Characterization of allelic variation in the Babesia bovis merozoite surface antigen 1 (MSA-1) locus and identification of a cross-reactive inhibition-sensitive MSA-1 epitope.

The Babesia bovis merozoite surface antigen 1 (MSA-1), a member of the variable merozoite surface antigen (VMSA) family, is an immunodominant glycoprotein which elicits antibodies that inhibit erythrocyte invasion. While antigenic polymorphism is a general feature of vmsa genes, the molecular basis and extent of msa-1 sequence polymorphism have not been well characterized. In this study we defined the msa-1 locus in the biologically cloned Mexico Mo7 strain of B. bovis and identified the sequence differences between MSA-1 antigenically dissimilar strains.
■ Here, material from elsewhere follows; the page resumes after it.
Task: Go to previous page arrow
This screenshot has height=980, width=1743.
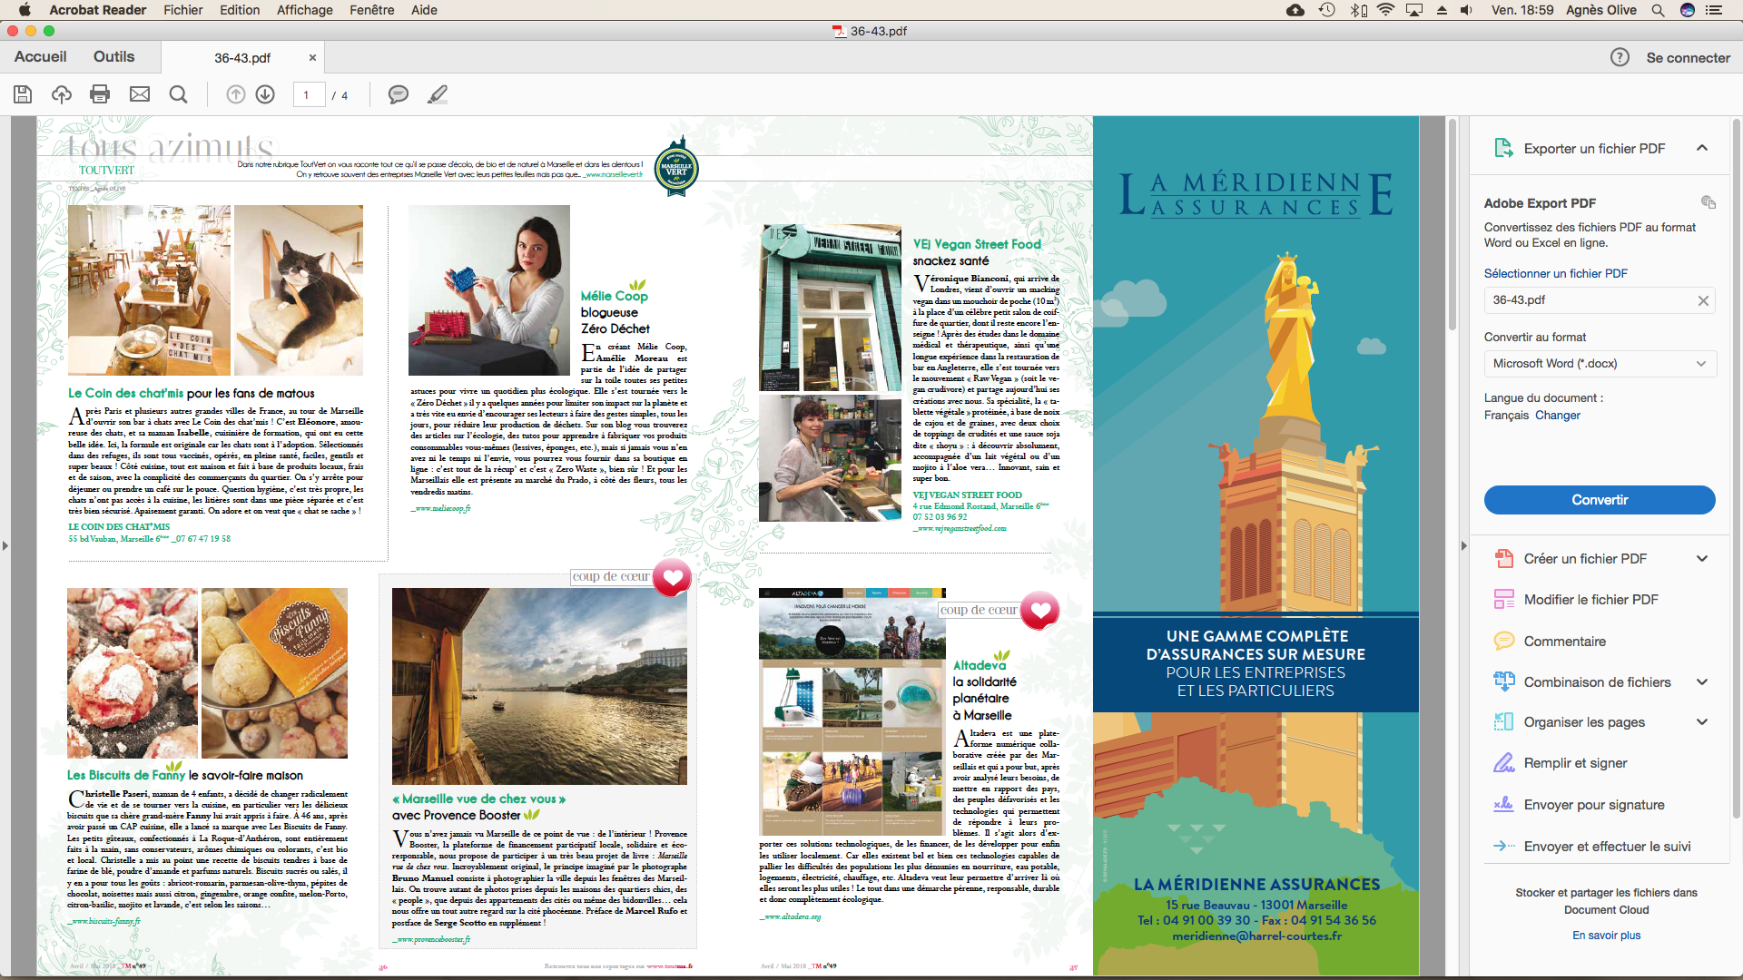Action: point(235,94)
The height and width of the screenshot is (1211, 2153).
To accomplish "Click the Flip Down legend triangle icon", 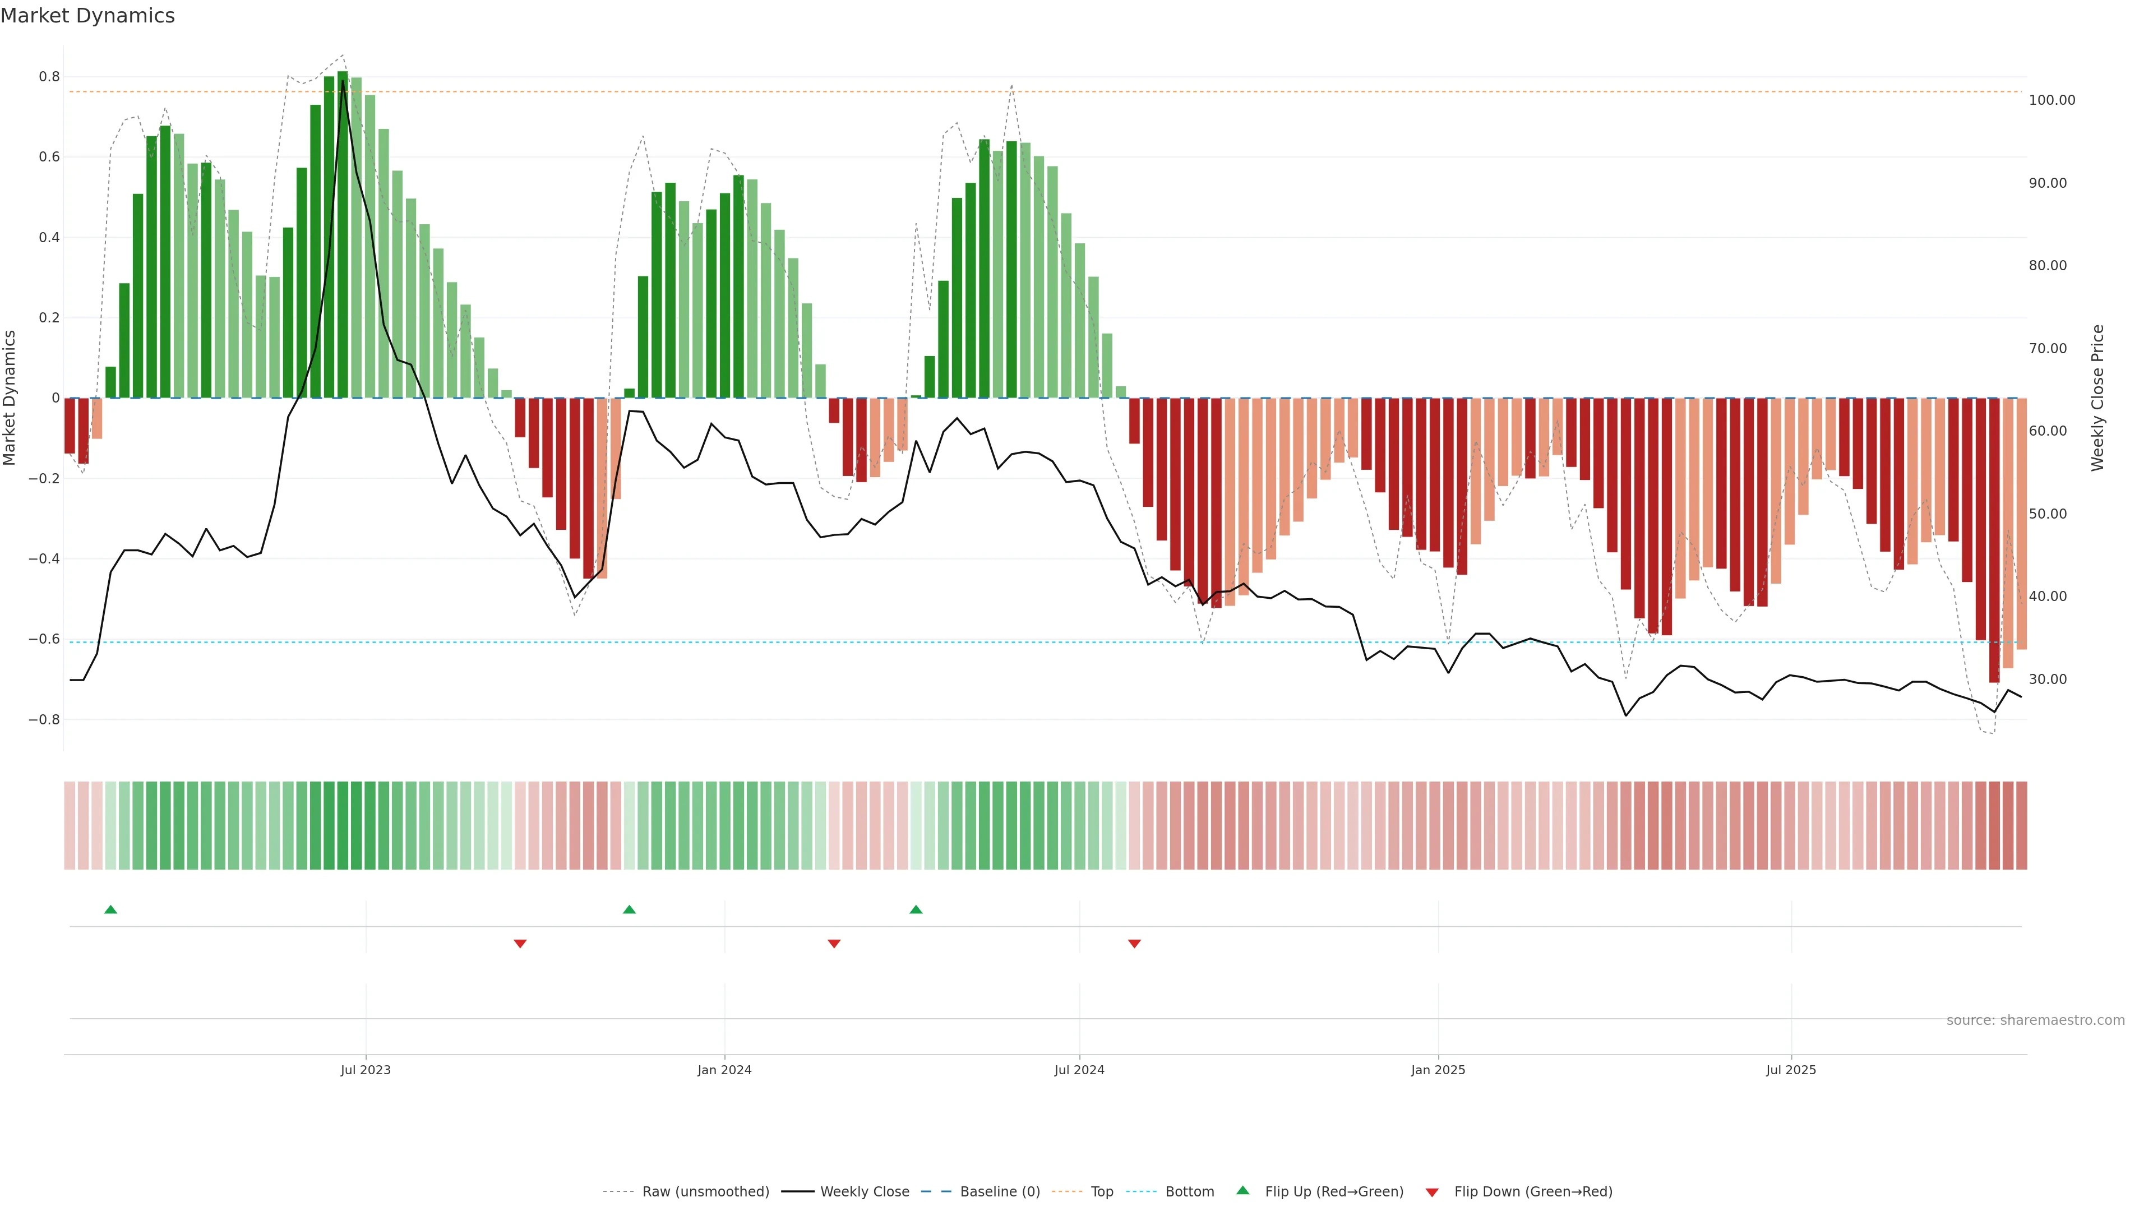I will (1432, 1192).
We then determined whether sequences conserved between distinct msa-1 alleles would induce cross-reactive CD4(+) T lymphocytes or inhibitory antibodies. The msa-1 locus in Mo7 contains a single msa-1 gene flanked by transcribed genes with no sequence homology to members of the VMSA gene family. Argentina B. bovis strains R1A and S2P have msa-1 genes with amino acid sequences that are 98.8% identical to each other, and antibodies against S2P MSA-1 cross-react with native R1A MSA-1. In contrast, identity between the Argentina and Mexico Mo7 msa-1 alleles is only 52%, with no continuous stretch of identity longer than 16 amino acids. Despite limited sequence conservation, antibodies against R1A MSA-1 were able to inhibit invasion of erythrocytes by Mo7 merozoites. The results indicate that inhibition-sensitive epitopes are conserved despite significant sequence divergence between Mexico and Argentina strain alleles and support a conserved functional role for polymorphic MSA-1 in erythrocyte invasion.